When volume cap was devised, they forgot one thing: inflation.

WASHINGTON - If anyone tells you that states are allowed to allocate the greater of $50 per capita or $150 million under the private-activity bond volume cap each year, don't believe them.

It's really the greater of $41.25 or $120.8 million.

Was there a misprint in the 1986 volume cap law? No, $41.25 and $120.8 million are inflation-adjusted figures, a point that a top official of the Public Securities Association raised last week in testimony presented to a House Ways and Means subcommittee hearing.

"In real terms, the value of volume caps actually decreases each year." R. Fenn Putman, the vice chairman of PSA and a managing director at Lehman Brothers, told the subcommittee on select revenue measures.

"Without any conscious federal policy decision, the value of state volume caps has fallen by nearly 20% in just five years," Putman said in his statement. "Under current law, inflation will continue to erode their value, and fewer and fewer projects will be able to be financed."

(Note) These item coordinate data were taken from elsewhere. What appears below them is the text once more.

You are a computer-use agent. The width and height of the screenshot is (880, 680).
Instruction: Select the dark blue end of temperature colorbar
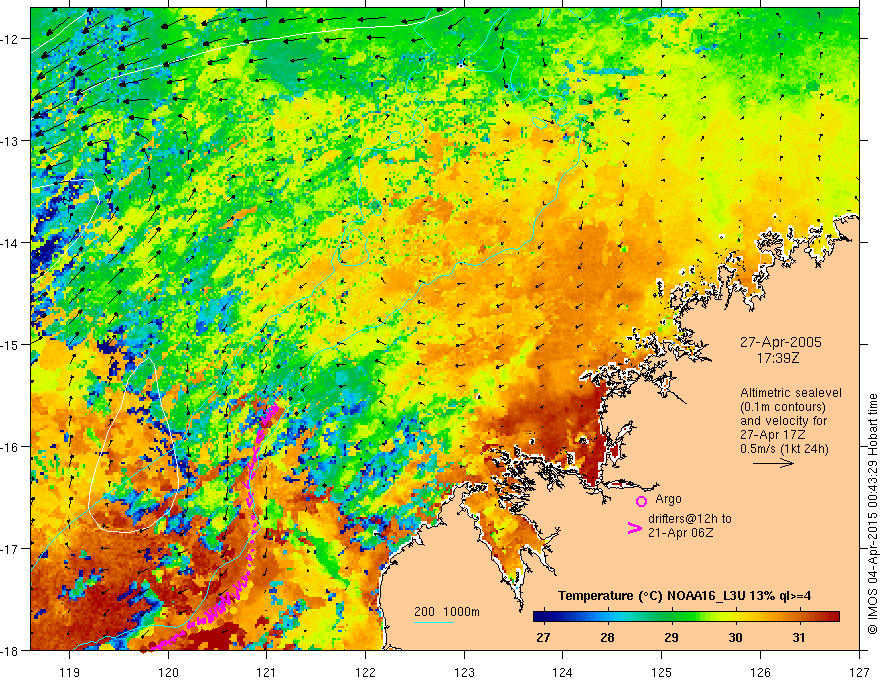(x=539, y=617)
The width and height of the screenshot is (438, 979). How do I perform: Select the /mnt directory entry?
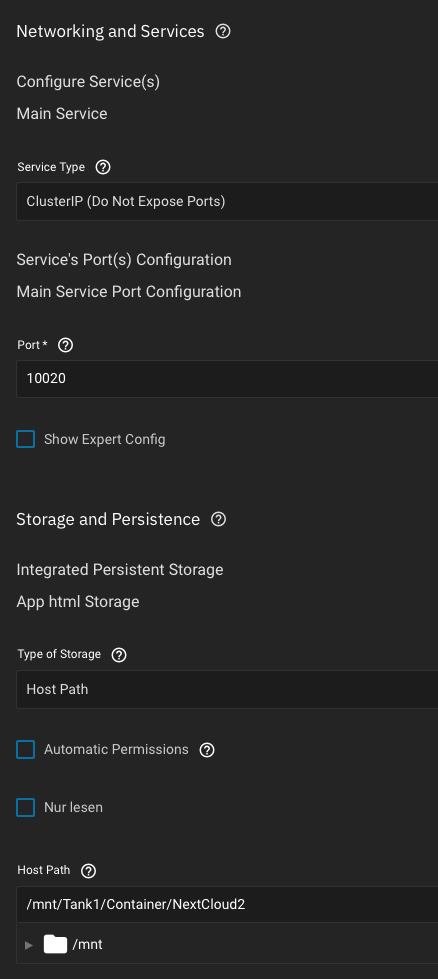[x=87, y=945]
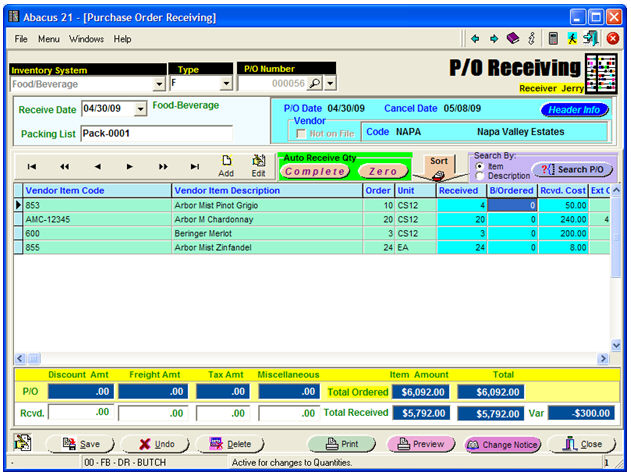631x476 pixels.
Task: Select the Description search radio button
Action: click(479, 176)
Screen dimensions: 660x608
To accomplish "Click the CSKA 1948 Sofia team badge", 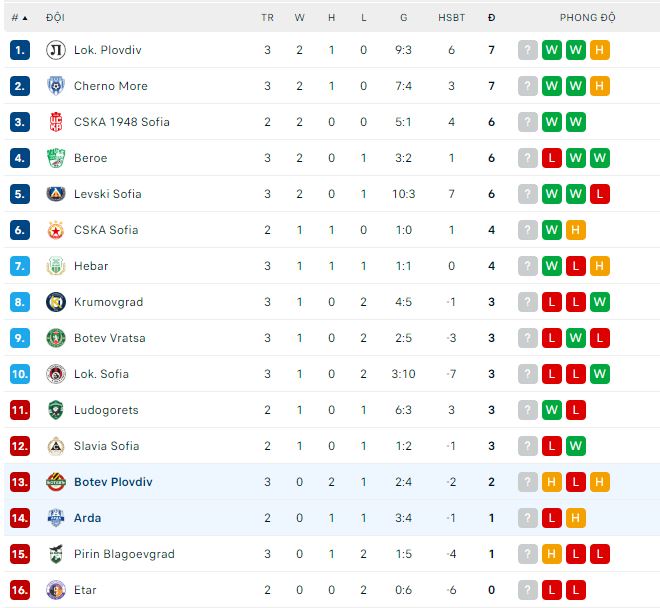I will 56,122.
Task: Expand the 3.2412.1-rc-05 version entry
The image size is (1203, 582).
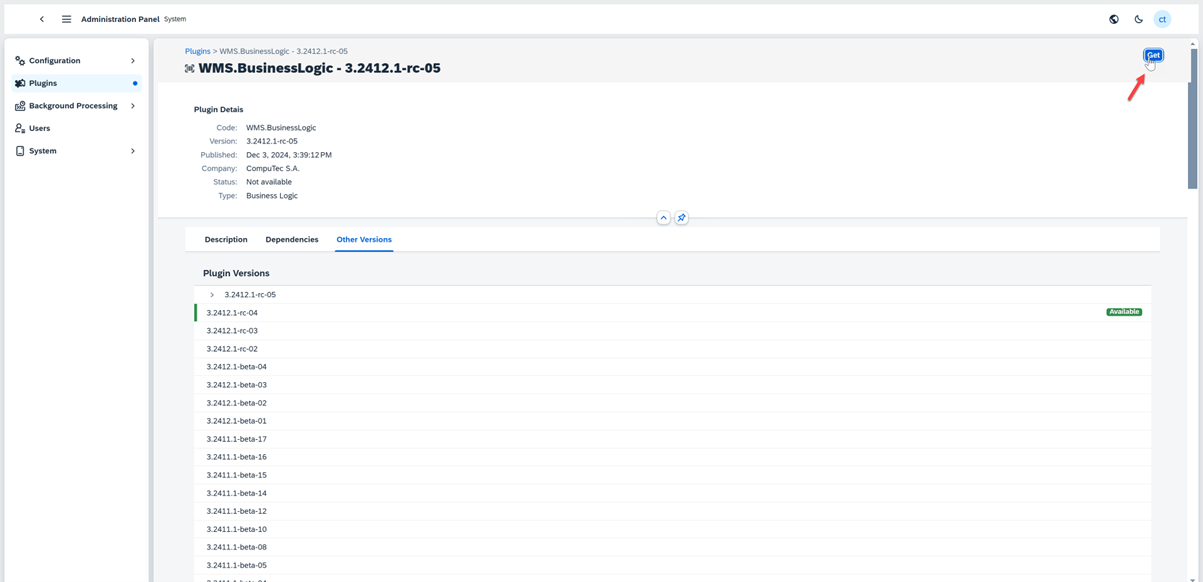Action: pyautogui.click(x=211, y=294)
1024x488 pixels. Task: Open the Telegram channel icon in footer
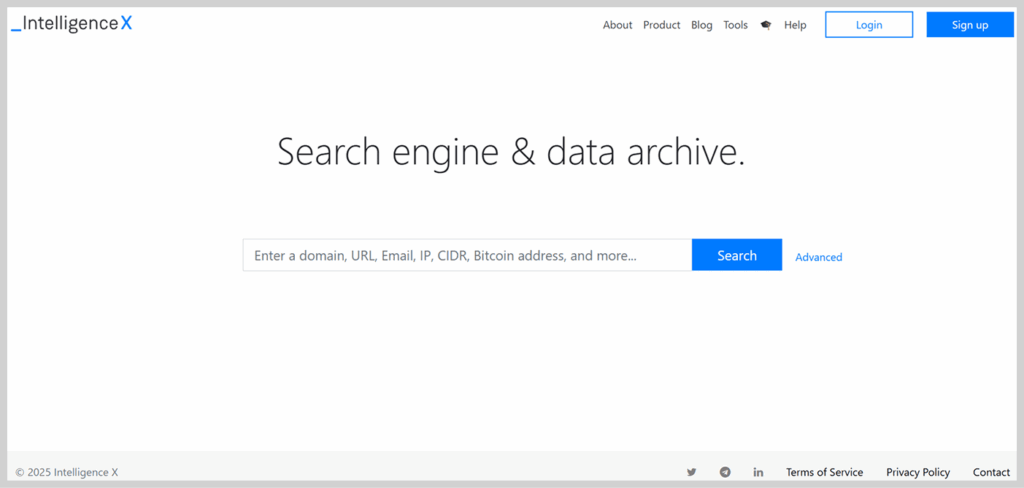(725, 472)
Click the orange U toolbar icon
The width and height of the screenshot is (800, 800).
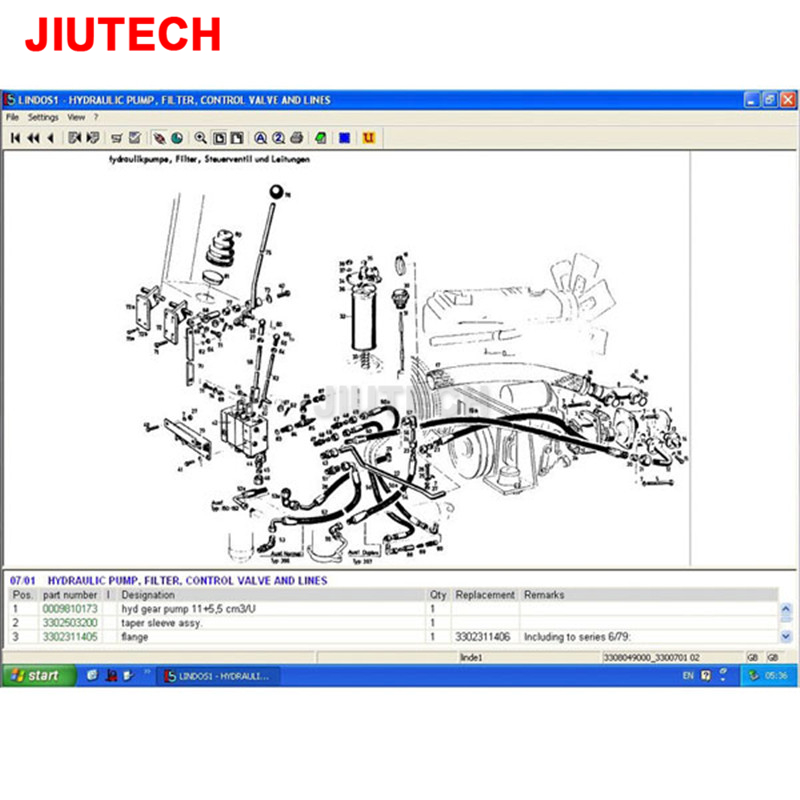pyautogui.click(x=368, y=138)
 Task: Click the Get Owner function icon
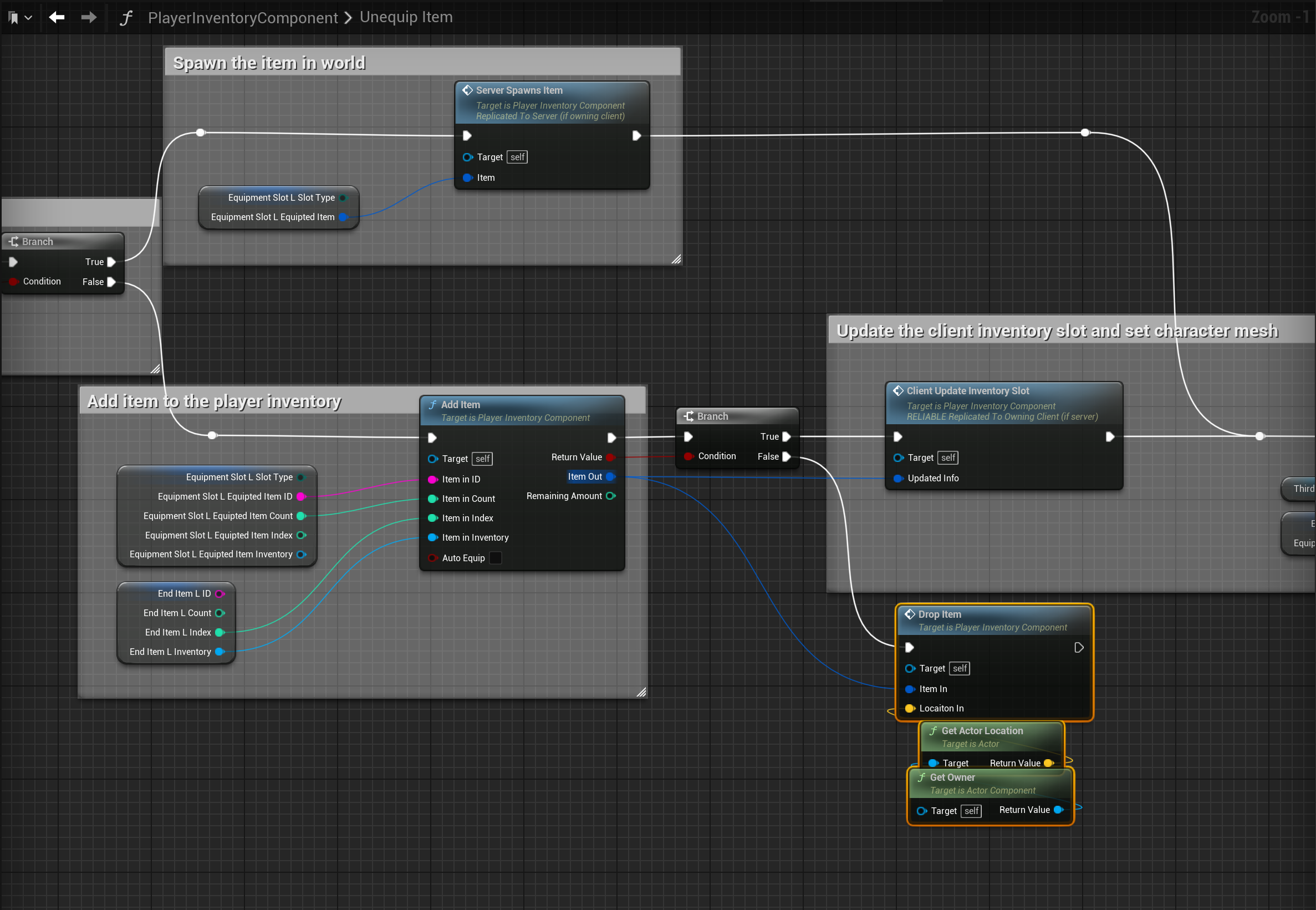pyautogui.click(x=922, y=777)
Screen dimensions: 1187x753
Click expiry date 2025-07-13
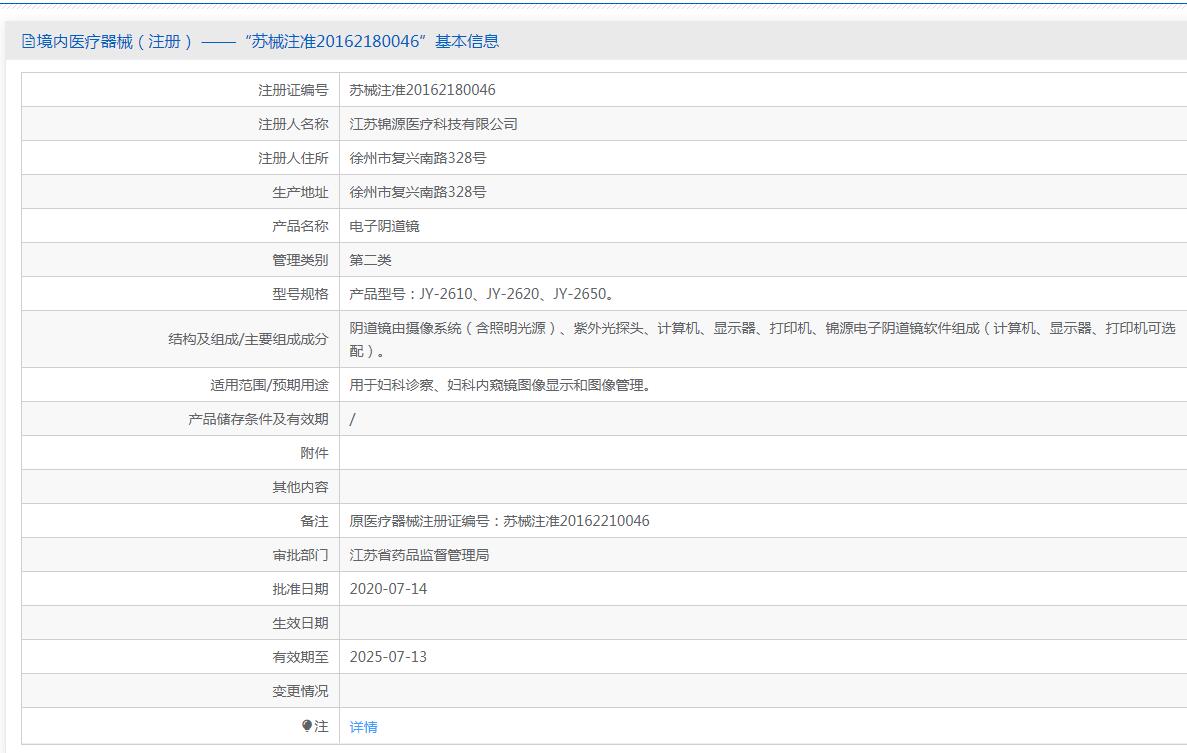pyautogui.click(x=388, y=657)
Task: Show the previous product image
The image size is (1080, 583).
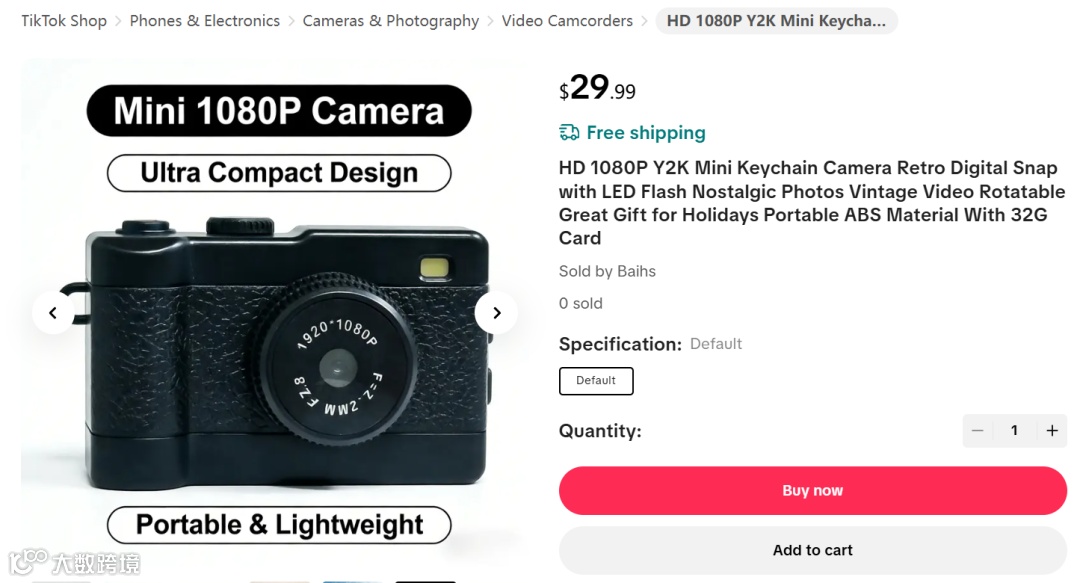Action: [x=53, y=313]
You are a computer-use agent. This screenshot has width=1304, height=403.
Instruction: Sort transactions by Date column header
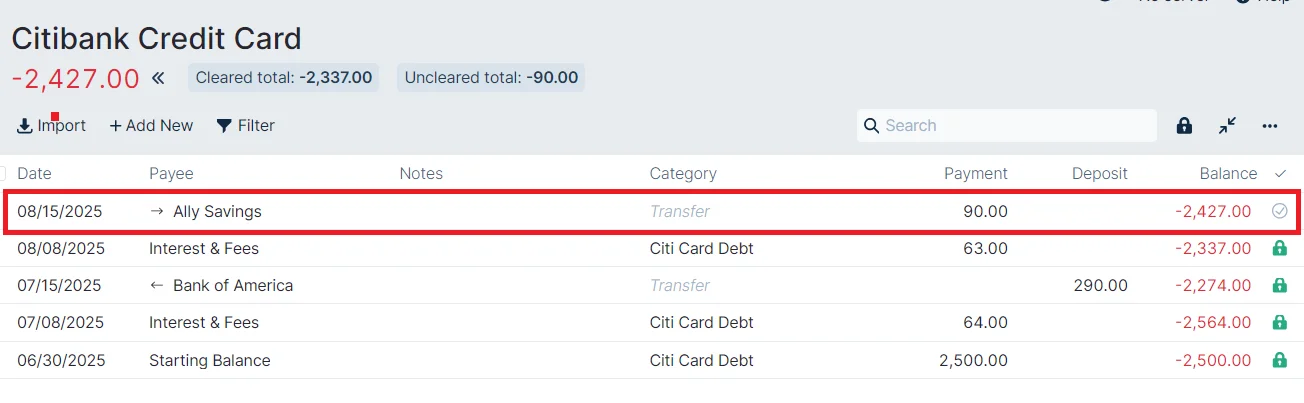[x=34, y=174]
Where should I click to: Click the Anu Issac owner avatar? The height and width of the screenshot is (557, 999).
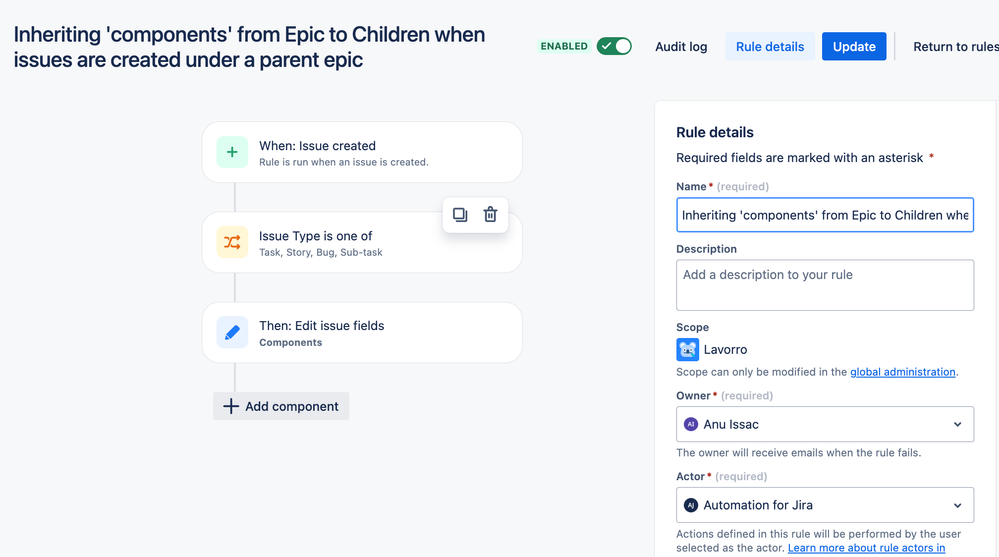[x=691, y=424]
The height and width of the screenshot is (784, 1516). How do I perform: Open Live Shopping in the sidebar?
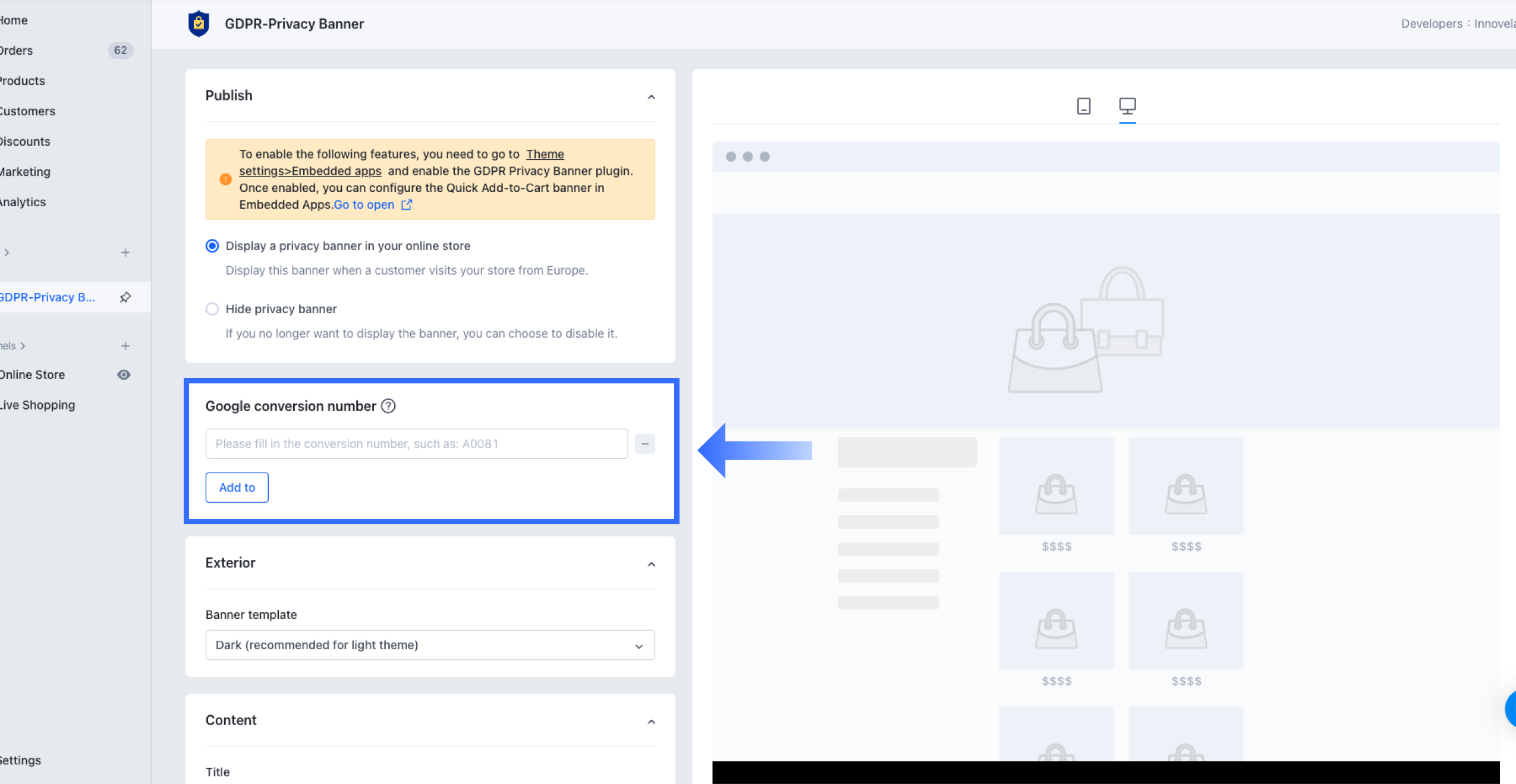[x=37, y=405]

When Congress was drafting the Tax Reform Act of 1986, little thought was given to how assigning a constant-dollar figure to the volume cap would cause it to lose value in subsequent years. The law mandated a $75-or-$250 million cap in 1987, which dropped in 1988 to the current $50-or-$150 million limit.

Indexing the cap for inflation would "take some of the pressure off and provide a mechanism for the volume cap to keep pace with rising construction costs and increased financing needs," said Aurel Arndt, the general manager of the Lehigh County Authority in Allentown, Pa. Arndt was also testifying before the subcommittee, representing a dozen state and local organizations.

Inflation's erosion of the volume cap is just one facet of a larger problem Putman and Arndt brought out in their testimony: that the cap is simply too tight in many states. Though lobbyists have complained a bit during the past few years, there has been little talk of the problem on Capitol Hill and no concerted lobbying effort to ease the cap.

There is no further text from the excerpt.